Blazor Hosting Models

We can use Blazor to create web applications following two architectural patterns called hosting models:

  • Blazor Server
  • Blazor WebAssembly.

The two hosting models differ in where the applications run.

Blazor Server

The Blazor Server hosting model runs our application on the server within an ASP.NET Core application.

In this model, the application UI is rendered on the server and sent to the browser. UI updates and event handling are performed on the server, similar to traditional server-rendered web applications.

However, in this case, the communication between the UI and the server happens over a SignalR connection. SignalR provides some benefits over HTTP, such as real-time, two-directional, and lightweight interactions between the browser and the server. However, we don’t need to worry about SignalR. We usually won’t have to deal with this protocol directly. Blazor will handle all communication.

The following picture provides a high-level overview of the Blazor Server hosting model architecture:

Blazor WebAssembly

The Blazor WebAssembly hosting model is also known as Blazor WASM (WASM is a common abbreviation for WebAssembly).

This model runs the application entirely on the browser. It resembles a typical Single Page Application, but it doesn’t use JavaScript and HTML. The entire C# application code is compiled into WebAssembly, a binary instruction format for a virtual machine supported by modern browsers. This compilation process also includes the .NET runtime and any application dependency.

The result of this compilation is downloaded and executed locally by the user’s browser.
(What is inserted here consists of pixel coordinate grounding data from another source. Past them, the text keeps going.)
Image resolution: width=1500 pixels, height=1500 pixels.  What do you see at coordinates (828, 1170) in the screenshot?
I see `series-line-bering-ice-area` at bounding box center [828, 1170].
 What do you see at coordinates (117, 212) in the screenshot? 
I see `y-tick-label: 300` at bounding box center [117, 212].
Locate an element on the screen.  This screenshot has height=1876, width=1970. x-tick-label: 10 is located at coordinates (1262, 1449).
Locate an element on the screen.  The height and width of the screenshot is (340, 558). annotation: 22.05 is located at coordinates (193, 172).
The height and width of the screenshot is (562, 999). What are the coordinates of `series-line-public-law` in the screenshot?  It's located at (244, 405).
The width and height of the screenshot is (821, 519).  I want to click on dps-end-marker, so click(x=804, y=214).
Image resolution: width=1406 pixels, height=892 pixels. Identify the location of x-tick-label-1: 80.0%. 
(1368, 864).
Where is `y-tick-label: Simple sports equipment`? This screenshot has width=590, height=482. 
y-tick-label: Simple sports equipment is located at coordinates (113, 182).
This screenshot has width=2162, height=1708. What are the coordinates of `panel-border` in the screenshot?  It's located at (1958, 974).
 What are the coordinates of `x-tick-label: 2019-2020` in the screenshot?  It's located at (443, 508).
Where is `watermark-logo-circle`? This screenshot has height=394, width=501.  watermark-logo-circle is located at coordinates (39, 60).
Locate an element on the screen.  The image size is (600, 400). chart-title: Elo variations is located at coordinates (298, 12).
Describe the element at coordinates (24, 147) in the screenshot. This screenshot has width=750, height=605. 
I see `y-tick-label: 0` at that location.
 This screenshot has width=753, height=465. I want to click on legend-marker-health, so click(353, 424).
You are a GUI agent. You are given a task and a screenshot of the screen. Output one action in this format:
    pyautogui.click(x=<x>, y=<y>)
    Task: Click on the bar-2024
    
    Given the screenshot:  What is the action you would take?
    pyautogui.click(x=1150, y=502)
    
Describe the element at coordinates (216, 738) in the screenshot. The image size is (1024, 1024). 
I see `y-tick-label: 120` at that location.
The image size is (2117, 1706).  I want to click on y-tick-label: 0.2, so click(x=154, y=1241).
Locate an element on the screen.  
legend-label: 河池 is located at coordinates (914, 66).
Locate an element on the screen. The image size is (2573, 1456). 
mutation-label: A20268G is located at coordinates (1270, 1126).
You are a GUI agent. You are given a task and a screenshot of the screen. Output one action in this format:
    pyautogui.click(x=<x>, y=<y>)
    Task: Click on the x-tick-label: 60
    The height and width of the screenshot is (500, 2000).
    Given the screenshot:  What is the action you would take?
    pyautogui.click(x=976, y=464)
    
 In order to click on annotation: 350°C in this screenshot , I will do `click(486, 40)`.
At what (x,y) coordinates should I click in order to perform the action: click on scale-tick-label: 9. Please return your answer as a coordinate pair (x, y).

The following picture shows a high-level overview of the Blazor WebAssembly hosting model architecture:

Choose the right hosting model

Now that we know about these two hosting models for Blazor applications, we can decide which hosting model we should work with.

This choice depends on our hosting needs, our preference, the application’s nature, the target browsers, and so on.

To make the right decision, we need to learn about the advantages and disadvantages of each hosting model.

Advantages of using Blazor Server

  • The client downloaded by the browser is significantly smaller than the Blazor WASM application.
  • Our application is compatible with browsers that don’t support WebAssembly and even on limited-capability devices.
  • Our application runs in the ASP.NET Core framework, so we can debug it with any preferred tool.

Disadvantages of using Blazor Server

  • Every user interaction requires a roundtrip between the client and the server. This results in a higher latency than Blazor WebAssembly.
  • We can’t use our application offline. If there is no connection, the application stops working.
  • We need an ASP.NET Core server to serve our application. This effectively prevents serverless deployment scenarios.
  • In high-traffic scenarios, scalability is challenging.

Advantages of using Blazor WebAssembly

  • The application has no server-side dependency, so the full processing happens on the client.
  • Since there is no server-side dependency, our application continues working when offline.
  • No server-side dependency also means that we can serve our application from any web server, including serverless scenarios and Content Delivery Network (CDN) publication.

Disadvantages of using Blazor WebAssembly

  • Only browsers supporting WebAssembly can run our application. Luckily, most recent browsers support it.
  • The client needs to meet some hardware and software requirements to provide the needed processing power. Usually, this is associated with WebAssembly support.
  • The initial application download takes longer than Blazor Server due to its size.